Monday, May 30, 2011

One of a Dying Breed

The Midwest used to be full of restaurants like this. Located in a residential neighborhood, they served as a local taproom and as a destination dining venue. You could be assured of a cold beer, a welcoming smile, and a wonderful meal that didn’t clean out your wallet.

But one still stands—the Old Luxemburg Inn in Springfield, IL, known affectionately by the locals as “the Old Lux.” Kerstin B on describes the Old Lux perfectly: “It's the Old Lux, one of the last good ole-fashioned steakhouses standing. In a sea of fast food and Steak house chains this is a diamond in a platinum setting! ...You can't go wrong, from the dark wood and leather to the antique bar fully stocked…. The ambiance is so ‘there’! You feel like Dean Martin or Frank Sinatra is about to walk in. It hasn't changed since it opened, and why should it?”

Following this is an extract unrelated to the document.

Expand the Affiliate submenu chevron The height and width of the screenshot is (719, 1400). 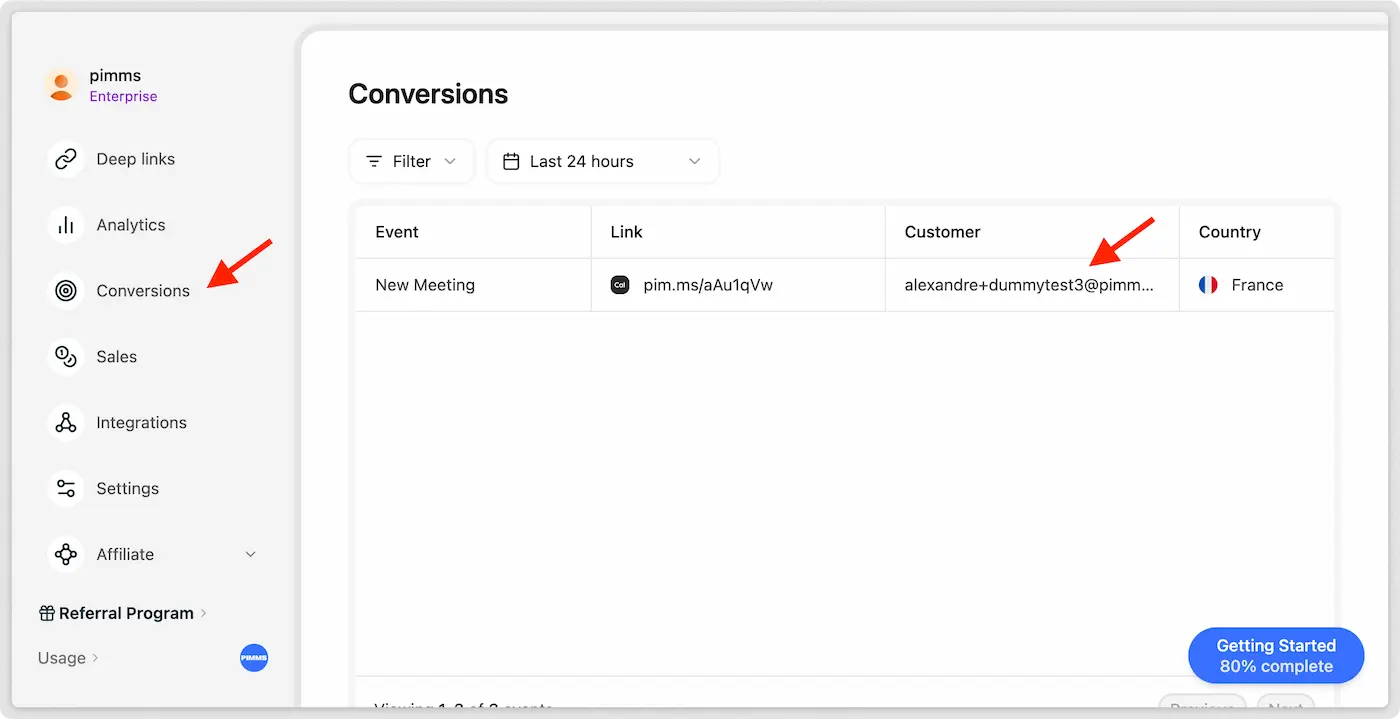tap(250, 555)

The Old Lux was founded in 1941. The surrounding neighborhood has undergone change and one of the slots in the parking lot is marked “Security.” But patrons have remained loyal. Matteo h on writes: “Yeah, boy! What can I say? This place has been around forever, and so have some of the customers. There's a serious blue hair crowd here. And you know what that tells me? The food must be good or else they would be at MCL (?). Guess what? The food is really good.”

Just inside the front doors lies the dark bar area. That night, everyone was clustered around the TV at the back of the bar following the severe weather alert notice. Yes, this is spring in the Midwest and that means nasty storms and tornados.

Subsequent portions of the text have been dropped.